Congregational Responses:
It requires very little talking since Philip only has one line.
It’s not about us, but about the Spirit’s leading.
It may include rejecting God’s word in the name of God’s welcome.

Geel, a small town in Belgium, is non-descript in every way.  Rural and agrarian, its quiet citizens work the land in anonymity and obscurity.  You’d bypass it on every map and every trip through Europe, except for the one thing.  In Geel, you’ll never hear phrases like crazy, lunatic, deranged, mad, or psychotic.  For the past 700 years, attempting to live out their Christian piety, this Finish town has implemented what’s become known as the “family care system.”  After psychiatric patients were discharged from wards and unchained from asylums by the thousands, the citizens of Geel welcomed these men and women into their homes.  After arriving, there was no discussion of diagnosis, no clinical workup, and no signed rehabilitation plan.  Instead, an extra place setting was added to the dining room table, the spare bedroom was tidied up, and an invitation was extended to become part of the family.  Helping with the field chores, raising the children, and vacationing together was strongly encouraged.  When research psychiatrists showed up with their clips boards, they were astounded to find that far more than medicine or counseling, simply being included was by far the most therapeutic intervention of all.

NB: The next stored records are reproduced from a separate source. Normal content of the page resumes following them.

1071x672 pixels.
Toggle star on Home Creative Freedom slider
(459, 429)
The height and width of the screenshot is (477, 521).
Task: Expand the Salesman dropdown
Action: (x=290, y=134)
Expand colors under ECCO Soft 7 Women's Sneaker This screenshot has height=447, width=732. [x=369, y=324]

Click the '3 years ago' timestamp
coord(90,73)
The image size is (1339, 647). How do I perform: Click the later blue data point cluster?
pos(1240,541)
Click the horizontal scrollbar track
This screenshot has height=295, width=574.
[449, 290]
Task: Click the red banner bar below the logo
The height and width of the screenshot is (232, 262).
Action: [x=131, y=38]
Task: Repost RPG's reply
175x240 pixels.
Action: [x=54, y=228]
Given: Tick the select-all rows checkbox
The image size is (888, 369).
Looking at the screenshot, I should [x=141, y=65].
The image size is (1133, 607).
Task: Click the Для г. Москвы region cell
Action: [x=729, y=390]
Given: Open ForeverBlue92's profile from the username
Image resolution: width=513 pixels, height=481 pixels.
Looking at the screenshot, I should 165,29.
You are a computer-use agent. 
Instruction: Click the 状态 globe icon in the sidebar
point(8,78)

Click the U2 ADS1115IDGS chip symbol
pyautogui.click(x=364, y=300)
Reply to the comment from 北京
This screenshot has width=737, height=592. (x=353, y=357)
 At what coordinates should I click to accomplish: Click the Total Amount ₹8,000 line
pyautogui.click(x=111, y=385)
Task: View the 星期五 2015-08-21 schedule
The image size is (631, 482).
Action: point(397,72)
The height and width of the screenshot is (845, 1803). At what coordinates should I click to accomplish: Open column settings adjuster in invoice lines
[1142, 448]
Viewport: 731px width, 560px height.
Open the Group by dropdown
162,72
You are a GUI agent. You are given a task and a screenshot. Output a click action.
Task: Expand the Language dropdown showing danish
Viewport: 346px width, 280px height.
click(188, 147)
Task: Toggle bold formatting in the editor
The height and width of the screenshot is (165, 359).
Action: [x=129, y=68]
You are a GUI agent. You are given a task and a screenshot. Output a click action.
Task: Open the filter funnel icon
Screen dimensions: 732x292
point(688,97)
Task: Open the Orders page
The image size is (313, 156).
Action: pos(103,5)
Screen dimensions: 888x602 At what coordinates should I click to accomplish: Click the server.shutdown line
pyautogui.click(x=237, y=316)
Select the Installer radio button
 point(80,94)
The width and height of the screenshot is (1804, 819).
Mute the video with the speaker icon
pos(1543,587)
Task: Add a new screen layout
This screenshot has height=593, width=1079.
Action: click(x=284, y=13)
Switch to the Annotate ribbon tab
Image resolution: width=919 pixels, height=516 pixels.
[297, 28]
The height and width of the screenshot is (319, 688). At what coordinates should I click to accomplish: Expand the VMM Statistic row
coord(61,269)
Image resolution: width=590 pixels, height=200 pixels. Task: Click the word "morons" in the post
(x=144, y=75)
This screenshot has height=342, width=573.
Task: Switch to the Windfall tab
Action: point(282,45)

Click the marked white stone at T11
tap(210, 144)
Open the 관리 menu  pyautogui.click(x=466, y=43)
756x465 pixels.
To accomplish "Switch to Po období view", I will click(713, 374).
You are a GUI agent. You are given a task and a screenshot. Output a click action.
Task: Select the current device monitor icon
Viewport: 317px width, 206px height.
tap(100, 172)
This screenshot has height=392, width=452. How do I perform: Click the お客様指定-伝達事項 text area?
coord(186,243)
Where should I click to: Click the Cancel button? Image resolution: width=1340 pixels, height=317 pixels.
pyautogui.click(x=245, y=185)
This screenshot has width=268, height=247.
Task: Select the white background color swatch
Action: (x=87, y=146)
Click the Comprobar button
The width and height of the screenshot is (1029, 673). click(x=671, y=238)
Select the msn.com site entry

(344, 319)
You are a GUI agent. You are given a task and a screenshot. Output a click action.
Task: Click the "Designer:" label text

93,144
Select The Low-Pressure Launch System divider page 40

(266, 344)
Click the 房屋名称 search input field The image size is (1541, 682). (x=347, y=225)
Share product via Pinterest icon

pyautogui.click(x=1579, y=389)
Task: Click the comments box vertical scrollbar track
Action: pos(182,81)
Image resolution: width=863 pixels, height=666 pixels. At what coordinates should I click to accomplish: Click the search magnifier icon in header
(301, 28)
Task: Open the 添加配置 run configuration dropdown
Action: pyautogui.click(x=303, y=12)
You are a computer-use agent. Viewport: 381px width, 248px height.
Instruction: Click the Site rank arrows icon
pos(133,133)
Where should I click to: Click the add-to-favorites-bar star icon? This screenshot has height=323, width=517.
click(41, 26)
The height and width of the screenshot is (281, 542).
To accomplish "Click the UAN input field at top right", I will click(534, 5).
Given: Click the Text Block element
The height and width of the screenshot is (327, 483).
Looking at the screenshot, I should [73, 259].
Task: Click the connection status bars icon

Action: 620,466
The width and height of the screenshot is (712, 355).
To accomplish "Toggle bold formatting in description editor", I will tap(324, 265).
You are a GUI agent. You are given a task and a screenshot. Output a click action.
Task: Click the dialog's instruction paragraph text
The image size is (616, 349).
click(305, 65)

While the Eunuch wasn’t mentally ill, he was spiritually sick.  Although he had the Queen’s ear, the combination to the safe, and the keys to the chariot, he didn’t have the one thing he had been searching for his entire life.  After being castrated as a boy, puberty never showed up and neither did his gender or his place.  Because of his androgyny, the Eunuch spent his days being told in hushed guesses and blunt accusations who he was not.   

Until he heard the Good News.  When Philip stooped down and cupped a palmful of sandy water, he baptized the Eunuch into the sacrament of belonging.  Washed away was the synagogue’s refusal to let him worship because of his genital mutilation; washed away was his exclusion into the chosen people; washed away was the uncertainty about his sacred worth.  Through Philip’s faithfulness, we learn that evangelism has nothing to do with a strong-armed conversion agenda and everything to do with a radical acceptance into the family of faith.

Announcing the Good News that you are a child of God. 

In response to dwindling worship services, shuttered Sunday school classes and declining relevance, mainline denominations have organized commissions, adopted recommendations, and ratified action plans. But to little effect. Although the Gospel isn’t a strategy, the Book of Acts offers us a faithful model of discipleship when the Spirit calls.     

As messengers of Jesus, let us run to the nearest desert of estrangement where eunuchs toil in their rejection, declaring at the font and beyond that the Church is most Christian when it is perpetually becoming more Universal.